┌──

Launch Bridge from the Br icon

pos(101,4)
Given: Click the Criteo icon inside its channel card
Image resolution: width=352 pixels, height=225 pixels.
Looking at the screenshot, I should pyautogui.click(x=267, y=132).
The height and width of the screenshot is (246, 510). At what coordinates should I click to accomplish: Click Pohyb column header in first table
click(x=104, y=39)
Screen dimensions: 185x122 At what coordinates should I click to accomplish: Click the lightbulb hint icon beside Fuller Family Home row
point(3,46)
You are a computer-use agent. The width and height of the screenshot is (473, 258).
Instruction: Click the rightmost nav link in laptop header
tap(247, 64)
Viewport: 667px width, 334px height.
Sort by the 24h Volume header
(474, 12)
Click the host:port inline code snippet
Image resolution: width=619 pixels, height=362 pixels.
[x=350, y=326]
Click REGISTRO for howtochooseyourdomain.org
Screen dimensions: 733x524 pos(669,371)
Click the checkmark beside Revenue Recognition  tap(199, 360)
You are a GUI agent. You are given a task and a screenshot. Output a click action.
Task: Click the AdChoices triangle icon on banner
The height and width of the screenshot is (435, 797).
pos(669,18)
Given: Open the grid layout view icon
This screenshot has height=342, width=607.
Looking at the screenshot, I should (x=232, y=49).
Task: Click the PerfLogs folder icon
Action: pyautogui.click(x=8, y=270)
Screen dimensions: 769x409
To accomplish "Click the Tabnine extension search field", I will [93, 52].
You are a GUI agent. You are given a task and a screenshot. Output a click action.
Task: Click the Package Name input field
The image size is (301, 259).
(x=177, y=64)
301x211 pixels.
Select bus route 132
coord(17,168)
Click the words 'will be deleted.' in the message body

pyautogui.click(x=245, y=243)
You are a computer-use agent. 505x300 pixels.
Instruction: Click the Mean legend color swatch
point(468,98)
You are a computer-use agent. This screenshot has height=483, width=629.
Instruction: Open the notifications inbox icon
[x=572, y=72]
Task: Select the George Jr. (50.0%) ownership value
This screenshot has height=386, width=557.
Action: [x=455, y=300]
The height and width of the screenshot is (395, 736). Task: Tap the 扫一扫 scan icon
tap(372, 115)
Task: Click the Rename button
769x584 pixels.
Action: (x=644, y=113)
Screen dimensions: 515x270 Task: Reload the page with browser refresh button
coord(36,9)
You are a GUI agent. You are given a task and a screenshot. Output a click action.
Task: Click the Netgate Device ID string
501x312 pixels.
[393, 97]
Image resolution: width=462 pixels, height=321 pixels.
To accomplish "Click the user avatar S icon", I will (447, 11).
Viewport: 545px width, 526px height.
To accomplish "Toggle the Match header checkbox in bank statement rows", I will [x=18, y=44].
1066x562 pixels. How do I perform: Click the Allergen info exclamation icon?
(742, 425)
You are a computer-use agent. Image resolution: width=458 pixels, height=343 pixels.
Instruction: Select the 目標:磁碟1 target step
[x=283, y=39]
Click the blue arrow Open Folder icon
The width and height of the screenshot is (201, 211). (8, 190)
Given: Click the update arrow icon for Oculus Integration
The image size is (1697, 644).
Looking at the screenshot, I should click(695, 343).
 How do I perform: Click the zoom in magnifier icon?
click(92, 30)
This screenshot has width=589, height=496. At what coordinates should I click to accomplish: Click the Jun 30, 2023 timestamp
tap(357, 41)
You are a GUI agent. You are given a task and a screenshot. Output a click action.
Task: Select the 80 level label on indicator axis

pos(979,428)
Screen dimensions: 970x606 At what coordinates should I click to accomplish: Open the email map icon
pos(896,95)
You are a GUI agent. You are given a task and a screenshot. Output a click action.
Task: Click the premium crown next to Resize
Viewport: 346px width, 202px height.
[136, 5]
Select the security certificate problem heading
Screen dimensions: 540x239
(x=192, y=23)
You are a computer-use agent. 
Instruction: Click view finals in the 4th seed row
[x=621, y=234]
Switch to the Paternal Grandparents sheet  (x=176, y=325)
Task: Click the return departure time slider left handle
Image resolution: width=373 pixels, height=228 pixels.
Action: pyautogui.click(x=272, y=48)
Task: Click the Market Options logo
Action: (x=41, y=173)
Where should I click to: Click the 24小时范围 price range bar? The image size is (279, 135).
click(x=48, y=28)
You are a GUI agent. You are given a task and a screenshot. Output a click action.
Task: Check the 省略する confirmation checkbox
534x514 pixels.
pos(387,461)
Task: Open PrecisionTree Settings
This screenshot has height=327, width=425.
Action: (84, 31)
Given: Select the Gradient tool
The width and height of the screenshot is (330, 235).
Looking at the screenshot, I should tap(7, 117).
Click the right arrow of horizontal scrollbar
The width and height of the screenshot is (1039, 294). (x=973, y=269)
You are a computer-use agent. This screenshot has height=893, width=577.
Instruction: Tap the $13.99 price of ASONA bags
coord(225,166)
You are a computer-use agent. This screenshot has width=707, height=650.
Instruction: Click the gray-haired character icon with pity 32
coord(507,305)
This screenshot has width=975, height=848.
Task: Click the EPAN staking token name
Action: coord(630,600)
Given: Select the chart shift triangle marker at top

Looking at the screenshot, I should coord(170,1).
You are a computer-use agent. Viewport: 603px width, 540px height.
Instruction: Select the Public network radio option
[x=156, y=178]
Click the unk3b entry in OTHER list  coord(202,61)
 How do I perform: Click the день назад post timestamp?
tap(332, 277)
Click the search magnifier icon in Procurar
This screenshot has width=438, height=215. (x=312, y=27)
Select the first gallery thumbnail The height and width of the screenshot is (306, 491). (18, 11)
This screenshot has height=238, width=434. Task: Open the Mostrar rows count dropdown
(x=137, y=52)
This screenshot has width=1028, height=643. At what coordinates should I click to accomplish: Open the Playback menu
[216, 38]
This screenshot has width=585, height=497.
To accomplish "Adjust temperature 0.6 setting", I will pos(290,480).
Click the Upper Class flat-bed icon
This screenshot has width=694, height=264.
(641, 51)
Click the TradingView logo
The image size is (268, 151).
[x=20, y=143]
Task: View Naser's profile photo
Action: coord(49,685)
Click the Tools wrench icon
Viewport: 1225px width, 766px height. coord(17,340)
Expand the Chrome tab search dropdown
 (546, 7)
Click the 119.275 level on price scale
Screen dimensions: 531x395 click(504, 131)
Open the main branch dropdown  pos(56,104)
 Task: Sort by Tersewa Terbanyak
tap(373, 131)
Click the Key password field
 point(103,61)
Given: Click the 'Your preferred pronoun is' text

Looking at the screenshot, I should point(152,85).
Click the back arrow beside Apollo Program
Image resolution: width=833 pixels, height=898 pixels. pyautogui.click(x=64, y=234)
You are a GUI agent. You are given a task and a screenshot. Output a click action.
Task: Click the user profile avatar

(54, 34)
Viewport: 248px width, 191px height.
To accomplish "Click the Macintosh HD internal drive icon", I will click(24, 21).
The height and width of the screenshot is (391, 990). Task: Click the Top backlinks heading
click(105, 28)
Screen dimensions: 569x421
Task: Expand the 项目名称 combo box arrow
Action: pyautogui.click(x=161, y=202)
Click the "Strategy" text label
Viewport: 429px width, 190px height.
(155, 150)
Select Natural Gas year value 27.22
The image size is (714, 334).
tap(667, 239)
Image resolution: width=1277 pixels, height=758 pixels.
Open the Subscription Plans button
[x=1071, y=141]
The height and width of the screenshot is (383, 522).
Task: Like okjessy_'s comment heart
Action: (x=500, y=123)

└──

Exercise directions: The records are given above. Copy each line in them that holds "value".

Written answer:
Task: Select the George Jr. (50.0%) ownership value
Select Natural Gas year value 27.22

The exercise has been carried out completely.